With time running out to respond to two crises — a partial government shutdown that is looming this weekend and the potential end to American aid to help Ukraine prevail in its war against Russia — Mr. Johnson, only months into his job, has found himself the last holdout at an increasingly agitated table of negotiators.
On the one side, he is feeling pressure from the president of the United States, both Senate leaders and the House minority leader — all demanding he cut a deal to fund the government and keep aid to Kyiv flowing. But on his right flank, he is facing a band of hard-line Republicans demanding that he hold out for conservative priorities and spurn Ukraine’s calls for help, or risk being booted from the speakership.
To put it succinctly, Mr. Johnson is in a bind.
“Boy, is it a tough one,” said former Representative Vin Weber, Republican of Minnesota, who helped advise Kevin McCarthy during his lengthy bid to secure the gavel. “There is not a solution that will make everyone happy and unite the Republican Party.”
Mr. Weber said the pressures on Mr. Johnson were coming not just from members of Congress, but also from a Republican electorate at war with itself.
“He has a divided Republican grass-roots base,” Mr. Weber said. “Isolationism has spread among the grass-roots base, but there’s also a lot of grass-roots Republicans who will be furious if we let the Russians win. He’s got problems multiple ways. But he’s got to figure out the right thing to do and do it. It may cost him his speakership.”
Mr. Johnson views himself as the last man in the room standing for conservative priorities, even as he has acknowledged he has scaled down some of the demands of the hard right. He has said he is hoping to hit singles and not home runs during the negotiations.
On the spending bills, Mr. Johnson is accusing Democrats of trying to make the legislation more liberal during negotiations. He is attempting to hold the line for conservatives on such matters as limiting spending on food stamps for the poor and eliminating funding for a firearms background check for some veterans who have been deemed mentally incompetent — even as he has abandoned other sweeping demands.
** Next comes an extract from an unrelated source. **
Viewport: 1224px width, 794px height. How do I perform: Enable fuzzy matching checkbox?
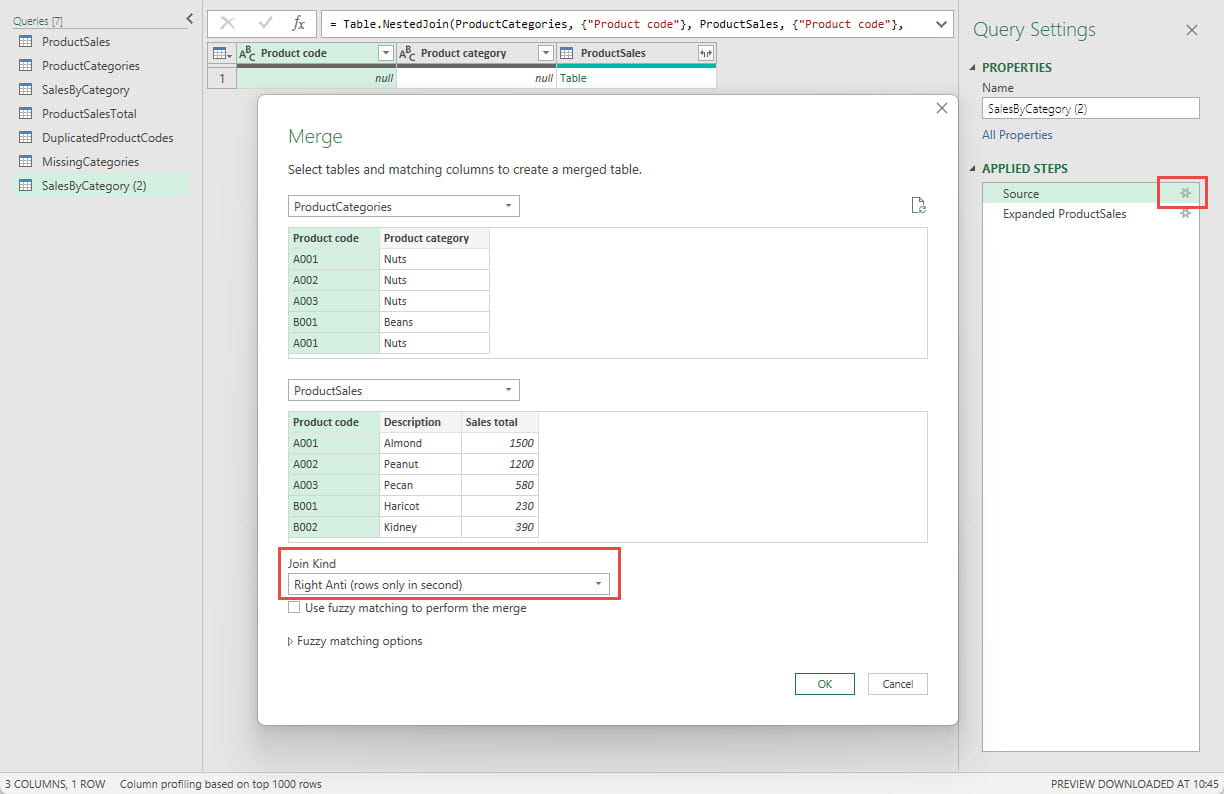[294, 607]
On funding for Ukraine, Mr. Johnson is insisting that the Biden administration first crack down on migration across the United States border with Mexico before he will agree to bring up a bill to provide more foreign aid. He is attuned to polls that show securing the border is a top priority of many Americans.
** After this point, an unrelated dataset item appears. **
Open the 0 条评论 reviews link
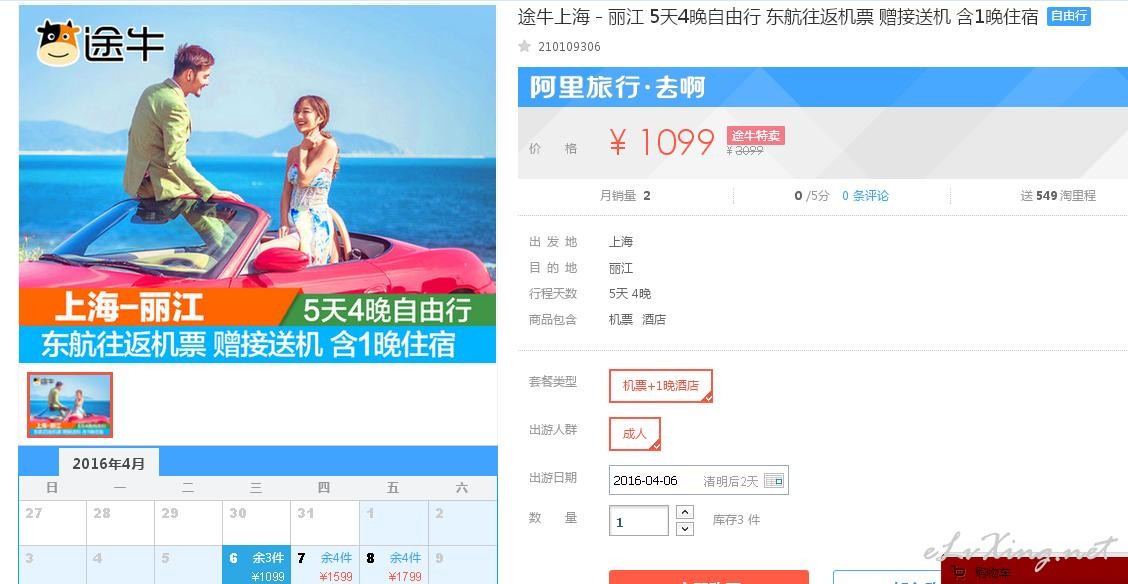 (x=865, y=196)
But it is a lonely task, with the rest of the power players in Washington arrayed against him. That was plain at the meeting at the White House on Tuesday, which participants described as a heated ganging-up on Mr. Johnson, first at the hands of Mr. Biden and the three other congressional leaders, and then in a brief one-on-one talk with the president.
“We said to the speaker, ‘Get it done,’” Senator Chuck Schumer of New York, the top Democrat in the Senate, said of the Oval Office meeting, referring to the aid package for Ukraine. “History is looking over your shoulder. And if you don’t do the right thing, whatever the immediate politics are, you will regret it.”
In some ways, the jam in which Mr. Johnson finds himself is outside of his control. He is holding a weak hand. His party controls only one-half of one branch of government — with Democrats in charge of the White House and Senate — and the Republicans in his chamber have often proved themselves unruly and ungovernable.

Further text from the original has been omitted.